▶ **Collected data entries**
────────────────────────────────────────
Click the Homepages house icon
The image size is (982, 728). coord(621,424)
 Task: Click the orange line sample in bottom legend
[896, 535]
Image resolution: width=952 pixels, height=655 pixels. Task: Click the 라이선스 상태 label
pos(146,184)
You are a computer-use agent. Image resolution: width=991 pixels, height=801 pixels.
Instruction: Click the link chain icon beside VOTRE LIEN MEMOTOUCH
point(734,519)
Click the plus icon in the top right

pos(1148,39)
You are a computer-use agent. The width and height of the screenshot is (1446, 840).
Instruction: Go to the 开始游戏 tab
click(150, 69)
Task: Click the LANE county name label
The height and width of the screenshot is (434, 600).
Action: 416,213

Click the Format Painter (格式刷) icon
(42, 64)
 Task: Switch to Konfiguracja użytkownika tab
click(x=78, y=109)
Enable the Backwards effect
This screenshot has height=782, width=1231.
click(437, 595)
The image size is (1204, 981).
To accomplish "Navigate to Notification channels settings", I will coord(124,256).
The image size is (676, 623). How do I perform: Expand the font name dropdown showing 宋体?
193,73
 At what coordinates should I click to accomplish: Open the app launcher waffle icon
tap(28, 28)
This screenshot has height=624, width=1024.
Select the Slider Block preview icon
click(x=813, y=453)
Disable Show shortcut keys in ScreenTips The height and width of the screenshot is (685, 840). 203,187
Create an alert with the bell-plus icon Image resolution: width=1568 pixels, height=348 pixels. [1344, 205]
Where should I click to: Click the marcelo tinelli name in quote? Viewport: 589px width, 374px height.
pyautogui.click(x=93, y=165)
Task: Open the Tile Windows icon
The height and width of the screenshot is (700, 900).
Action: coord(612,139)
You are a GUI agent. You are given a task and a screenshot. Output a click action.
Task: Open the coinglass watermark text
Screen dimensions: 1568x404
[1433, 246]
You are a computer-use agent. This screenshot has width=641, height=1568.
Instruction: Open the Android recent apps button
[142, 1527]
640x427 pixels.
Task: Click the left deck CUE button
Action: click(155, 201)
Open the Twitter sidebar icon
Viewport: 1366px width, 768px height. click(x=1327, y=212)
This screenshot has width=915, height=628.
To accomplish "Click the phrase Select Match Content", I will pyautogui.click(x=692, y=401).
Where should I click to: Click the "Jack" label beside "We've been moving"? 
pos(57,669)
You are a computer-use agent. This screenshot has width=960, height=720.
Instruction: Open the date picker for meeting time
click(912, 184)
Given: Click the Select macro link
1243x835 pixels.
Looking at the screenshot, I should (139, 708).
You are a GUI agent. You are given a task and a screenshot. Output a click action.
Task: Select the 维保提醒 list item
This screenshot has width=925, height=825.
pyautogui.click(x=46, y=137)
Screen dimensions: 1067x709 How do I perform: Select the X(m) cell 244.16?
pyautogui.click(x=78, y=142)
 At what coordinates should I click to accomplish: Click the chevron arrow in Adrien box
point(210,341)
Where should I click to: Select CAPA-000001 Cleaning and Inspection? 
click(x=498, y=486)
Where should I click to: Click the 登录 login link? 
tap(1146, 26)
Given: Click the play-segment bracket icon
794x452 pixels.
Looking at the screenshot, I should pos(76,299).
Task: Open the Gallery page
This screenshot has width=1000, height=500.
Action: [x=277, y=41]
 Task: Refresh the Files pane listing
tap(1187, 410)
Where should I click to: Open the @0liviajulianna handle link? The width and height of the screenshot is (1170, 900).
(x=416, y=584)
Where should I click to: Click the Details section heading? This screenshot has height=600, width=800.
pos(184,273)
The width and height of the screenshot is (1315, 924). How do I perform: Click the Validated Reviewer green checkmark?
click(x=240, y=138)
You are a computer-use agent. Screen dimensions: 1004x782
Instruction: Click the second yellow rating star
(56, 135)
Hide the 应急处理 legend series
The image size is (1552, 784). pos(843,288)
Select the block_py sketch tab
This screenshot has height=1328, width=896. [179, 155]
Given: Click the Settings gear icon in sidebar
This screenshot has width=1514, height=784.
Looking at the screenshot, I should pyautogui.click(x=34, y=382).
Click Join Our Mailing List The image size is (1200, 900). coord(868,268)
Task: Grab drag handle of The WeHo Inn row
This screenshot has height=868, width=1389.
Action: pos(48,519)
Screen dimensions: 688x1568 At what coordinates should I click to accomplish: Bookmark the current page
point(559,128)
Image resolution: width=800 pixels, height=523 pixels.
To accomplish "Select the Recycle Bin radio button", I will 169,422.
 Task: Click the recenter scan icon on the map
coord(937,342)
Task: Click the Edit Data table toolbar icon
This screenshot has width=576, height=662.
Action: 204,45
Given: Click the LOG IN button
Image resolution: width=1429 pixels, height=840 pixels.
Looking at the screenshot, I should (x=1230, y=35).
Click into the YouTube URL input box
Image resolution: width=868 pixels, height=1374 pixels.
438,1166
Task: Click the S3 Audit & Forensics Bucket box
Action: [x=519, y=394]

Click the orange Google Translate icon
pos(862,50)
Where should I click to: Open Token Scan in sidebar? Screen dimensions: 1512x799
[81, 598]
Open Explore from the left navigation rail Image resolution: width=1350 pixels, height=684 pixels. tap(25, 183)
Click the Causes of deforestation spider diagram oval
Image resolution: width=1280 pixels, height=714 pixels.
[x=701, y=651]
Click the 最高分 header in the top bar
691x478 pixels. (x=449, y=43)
────────────────────────────────────────
▶ **PROBLEM STATEMENT**
From the first line of the records above to the line that contains "You are a computer-use agent. Image", quote each line exactly.

▶ **SOLUTION**
Click the Homepages house icon
The image size is (982, 728). coord(621,424)
 Task: Click the orange line sample in bottom legend
[896, 535]
Image resolution: width=952 pixels, height=655 pixels. Task: Click the 라이선스 상태 label
pos(146,184)
You are a computer-use agent. Image resolution: width=991 pixels, height=801 pixels.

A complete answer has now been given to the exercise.